(TASKS TO COMPLETE)
- a) In the DuckDB article, what happens when you run duckdb with no arguments?
- b) Return everything in the collected data entries below, from the row containing "828x1015 pixels. Task: Click" down to the row containing "pos(1141,537)", reproduced verbatim.
--- start EXCERPTED TEXT ---
DuckDB for Local Analytics: Pandas on Steroids

You Don’t Need a Data Lake for 50 Million Rows

Somewhere along the way, “analytics” became synonymous with “spin up a Kafka cluster, a Spark fleet, and a BI platform that costs more than your mortgage.” You’ve got a 5 GB CSV from your Frigate camera events. You want to know which hour of the day gets the most motion triggers. Someone in a conference room is about to suggest you “build a data lake.”

Don’t let them.

DuckDB is what happens when the SQLite team looks at the analytics world and says, “this is embarrassing.” It’s a single binary, in-process columnar OLAP database that reads CSV, Parquet, JSON, and Arrow directly—no import, no server, no YAML manifests for a Kubernetes operator. You run a SQL query against a file on disk and get an answer in seconds.

Let’s get into it.

What DuckDB Actually Is

Think SQLite, but built for the query patterns that SQLite hates: full table scans, group-bys, aggregations, window functions over 50 million rows. SQLite is row-oriented and optimized for transactional workloads—lots of small reads and writes to individual records. DuckDB is column-oriented, which means when you SELECT sum(amount) FROM sales, it only reads the amount column from disk. The other 40 columns don’t exist for that query.

They’re complements, not competitors. The DuckDB team will tell you this themselves. Use SQLite for your application’s operational data. Use DuckDB when you need to ask questions about that data at scale.

DuckDB 1.x (the current stable line as of 2026) ships with:

Vectorized execution engine
Parallel query execution out of the box
Native Parquet, CSV, JSON, and Arrow support
Extensions for S3/R2/GCS (httpfs), Iceberg, Delta Lake, and more
Python, Node, Rust, Go, and Java bindings
A dead-simple CLI

Zero servers. Zero configuration. One file or no file at all.

Installing It

Three reasonable ways depending on your setup:

# Python ecosystem (recommended for data work)
pipx install duckdb

# macOS / Linux with Homebrew
brew install duckdb

# Or just grab the static binary
wget https://github.com/duckdb/duckdb/releases/latest/download/duckdb_cli-linux-amd64.zip
unzip duckdb_cli-linux-amd64.zip
chmod +x duckdb
sudo mv duckdb /usr/local/bin/

Then pop into the CLI:

duckdb mydb.duckdb

No database file? No problem—just run duckdb with no arguments and you get an in-memory session. Perfect for one-off queries against files you’ll never import.

Query a CSV Without Importing It

This is where DuckDB earns its keep immediately. You’ve got nginx_access.csv sitting there, maybe 2 million rows. In the old workflow you’d load it into pandas, wait, curse the memory usage, then ask your question.

In DuckDB:

SELECT
  strftime(timestamp, '%H') AS hour,
  count(*) AS hits,
  count(*) FILTER (WHERE status >= 500) AS errors
FROM read_csv_auto('nginx_access.csv')
GROUP BY hour
ORDER BY hits DESC;

DuckDB reads only the columns it needs, streams the file, and projects away everything else. read_csv_auto sniffs the schema automatically—types, delimiter, header row, the works. If it guesses wrong you can override with read_csv('file.csv', delim='|', header=true, columns={'ts': 'TIMESTAMP', 'ip': 'VARCHAR'}).
--- end EXCERPTED TEXT ---
--- start RAW RECORDS ---
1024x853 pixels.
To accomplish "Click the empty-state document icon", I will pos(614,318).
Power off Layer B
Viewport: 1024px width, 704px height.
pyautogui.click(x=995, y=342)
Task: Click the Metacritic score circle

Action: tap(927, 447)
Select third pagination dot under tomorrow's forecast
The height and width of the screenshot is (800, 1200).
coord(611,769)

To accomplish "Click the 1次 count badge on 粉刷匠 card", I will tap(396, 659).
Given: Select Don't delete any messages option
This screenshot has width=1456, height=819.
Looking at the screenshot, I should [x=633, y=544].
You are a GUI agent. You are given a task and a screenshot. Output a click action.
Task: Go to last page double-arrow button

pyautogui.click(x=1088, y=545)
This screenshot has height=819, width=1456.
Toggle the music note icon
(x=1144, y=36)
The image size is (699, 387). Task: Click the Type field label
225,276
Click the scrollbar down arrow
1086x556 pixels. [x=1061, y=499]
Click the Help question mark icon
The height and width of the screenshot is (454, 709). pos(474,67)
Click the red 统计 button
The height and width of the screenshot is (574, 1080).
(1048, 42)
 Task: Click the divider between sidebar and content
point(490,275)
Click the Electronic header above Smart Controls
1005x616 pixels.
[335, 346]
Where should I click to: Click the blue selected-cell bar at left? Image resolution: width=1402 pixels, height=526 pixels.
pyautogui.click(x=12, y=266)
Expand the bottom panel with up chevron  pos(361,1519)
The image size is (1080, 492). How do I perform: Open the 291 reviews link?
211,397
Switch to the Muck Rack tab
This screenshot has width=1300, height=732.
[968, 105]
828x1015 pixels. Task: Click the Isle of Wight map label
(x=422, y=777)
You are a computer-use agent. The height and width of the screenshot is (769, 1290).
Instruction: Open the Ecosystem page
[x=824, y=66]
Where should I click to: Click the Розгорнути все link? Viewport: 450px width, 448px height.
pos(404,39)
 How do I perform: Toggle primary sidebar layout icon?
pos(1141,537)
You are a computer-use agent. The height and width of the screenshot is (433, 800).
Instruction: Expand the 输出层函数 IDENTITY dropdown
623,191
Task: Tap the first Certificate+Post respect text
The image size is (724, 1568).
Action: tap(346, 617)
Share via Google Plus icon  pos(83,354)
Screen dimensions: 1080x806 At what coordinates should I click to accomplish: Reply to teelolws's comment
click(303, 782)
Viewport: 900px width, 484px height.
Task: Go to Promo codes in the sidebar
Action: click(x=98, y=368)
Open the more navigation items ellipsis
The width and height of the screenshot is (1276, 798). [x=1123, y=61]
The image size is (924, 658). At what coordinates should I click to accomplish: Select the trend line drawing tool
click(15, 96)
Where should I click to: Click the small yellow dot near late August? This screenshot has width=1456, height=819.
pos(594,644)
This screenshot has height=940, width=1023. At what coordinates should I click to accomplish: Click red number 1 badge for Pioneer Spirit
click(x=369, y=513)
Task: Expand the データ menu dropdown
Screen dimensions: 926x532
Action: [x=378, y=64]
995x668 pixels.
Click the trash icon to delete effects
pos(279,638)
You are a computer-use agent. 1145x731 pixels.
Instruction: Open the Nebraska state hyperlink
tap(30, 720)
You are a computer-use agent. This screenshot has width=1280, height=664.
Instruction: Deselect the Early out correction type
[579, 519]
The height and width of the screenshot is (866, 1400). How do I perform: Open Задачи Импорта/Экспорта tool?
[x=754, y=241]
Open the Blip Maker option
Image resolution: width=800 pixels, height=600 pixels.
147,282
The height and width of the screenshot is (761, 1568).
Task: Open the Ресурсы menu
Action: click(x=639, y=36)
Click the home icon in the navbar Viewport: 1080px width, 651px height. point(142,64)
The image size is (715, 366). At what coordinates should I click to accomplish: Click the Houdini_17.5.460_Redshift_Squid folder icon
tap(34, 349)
--- end RAW RECORDS ---
(SOLUTIONS TO EACH TASK)
- a) You get an in-memory session.

- b)
828x1015 pixels. Task: Click the Isle of Wight map label
(x=422, y=777)
You are a computer-use agent. The height and width of the screenshot is (769, 1290).
Instruction: Open the Ecosystem page
[x=824, y=66]
Where should I click to: Click the Розгорнути все link? Viewport: 450px width, 448px height.
pos(404,39)
 How do I perform: Toggle primary sidebar layout icon?
pos(1141,537)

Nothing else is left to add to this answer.